Instantaneous photographs and newspaper enterprise have invaded the sacred precincts of private and domestic life, and numerous mechanical devices threaten to make good the prediction that "what is whispered in the closet shall be proclaimed from the house-tops." For years, there has been a feeling that the law must afford some remedy for the unauthorized circulation of portraits of private persons. . . .20

Warren and Brandeis concluded "[T]he right to life has come to mean the right to enjoy life,—the right to be let alone . . . ."21 And it is this "right to be left alone" that lies at the heart of the idea of a right of privacy extending to having some control over the use of one's image or likeness. Yet it was not for nearly two decades that the idea was codified in a statute: Sections 50 and 51 of the New York Civil Rights Law.

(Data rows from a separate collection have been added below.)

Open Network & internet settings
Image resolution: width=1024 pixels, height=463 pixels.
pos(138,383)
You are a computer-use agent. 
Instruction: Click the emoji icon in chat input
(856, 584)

Sections 50 and 51 of the New York Civil Rights law were enacted in 1909 in response to the New York Court of Appeals' decision in Roberson v. Rochester Folding Box Co.22 In that case, a Miss Roberson, a minor, sued Franklin Mills Flour and the Rochester Folding Box Company for using a photograph of her on some 25,000 advertisements for their bagged "Flour of the Family" product without her consent or knowledge. While Miss Roberson prevailed in the trial court and at the intermediate appellate level, the New York Court of Appeals reversed those decisions, saying:

The so-called right of privacy is, as the phrase suggests, founded upon the claim that a man has the right to pass through this world, if he wills, without having his picture published. . . .

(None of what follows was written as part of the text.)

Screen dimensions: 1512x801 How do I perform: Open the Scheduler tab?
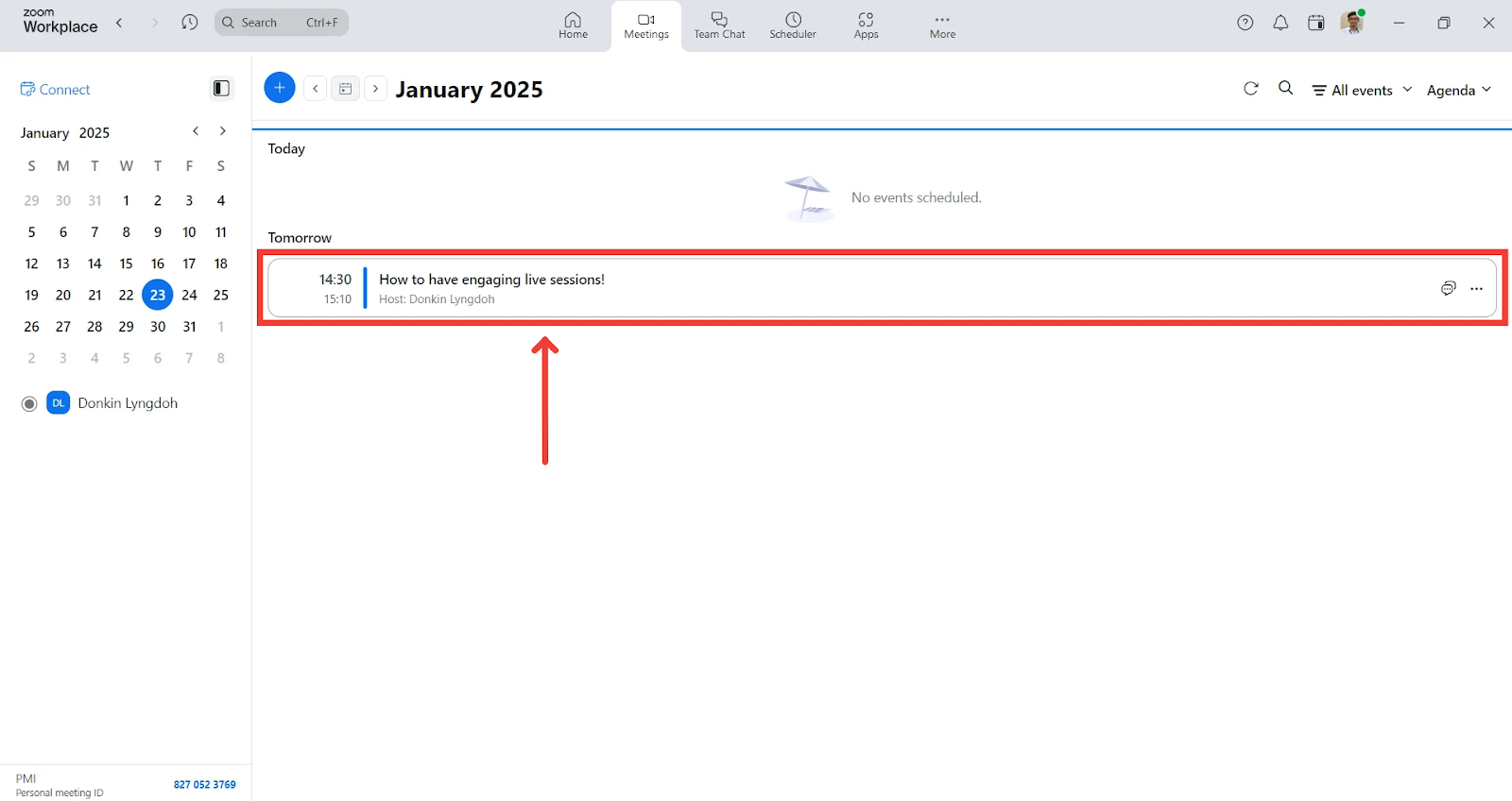pos(793,26)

An examination of the authorities leads us to the conclusion that the so-called "right of privacy" has not as yet found an abiding place in our jurisprudence, and, as we view it, the doctrine cannot now be incorporated without doing violence to settled principles of law by which the profession and the public have long been guided.23

The Court of Appeals expressly mentioned the Warren and Brandeis article in its decision, but said, in essence, that the concept of a right of privacy was too new to form the basis of a lawsuit over the unauthorized use of one's image. However, the court left open the possibility that the unauthorized use of a person's likeness could be a criminal libel violation and also took pains to point out that the legislature was free to create such a right if it wished. In 1909, the New York Legislature responded to the Court's invitation (and to courts in other states that were highly critical of the Roberson decision) by amending the Civil Rights Law to add what are now sections 50 and 51. Section 50 of the New York Civil Rights Law is actually a penal statute:

A person, firm or corporation that uses for advertising purposes, or for the purposes of trade, the name, portrait or picture of any living person without having first obtained the written consent of such person, or if a minor of his or her parent or guardian, is guilty of a misdemeanor.

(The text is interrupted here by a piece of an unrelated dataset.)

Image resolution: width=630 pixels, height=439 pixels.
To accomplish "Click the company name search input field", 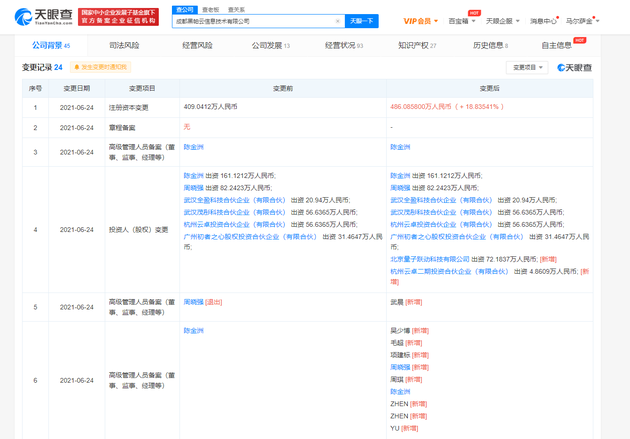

N.Y. Civ. Rights L. § 50. But reported criminal prosecutions under this section are very rare,24 and civil lawsuits brought under the companion section 51, which creates a private cause of action for injunctive relief and damages,25 are much more common. It was pursuant to this civil remedy that Mr. Nussenzweig brought suit against diCorcia and his gallery.

Section 51 also contains several exceptions to the general rule of liability for the unauthorized use of a person's name or likeness, such as permitting the sale of products that might contain a person's photograph so long as the original use was lawful, and of particular interest here, an exception for photographers aimed at protecting photographers and their representatives from liability if they displayed past examples of their work in order to generate new business, or licensed a photograph for a lawful use.26 However, this exception is only a conditional exception because if a person depicted in such a photo objects, the photographer will liable if she fails to cease displaying the photograph.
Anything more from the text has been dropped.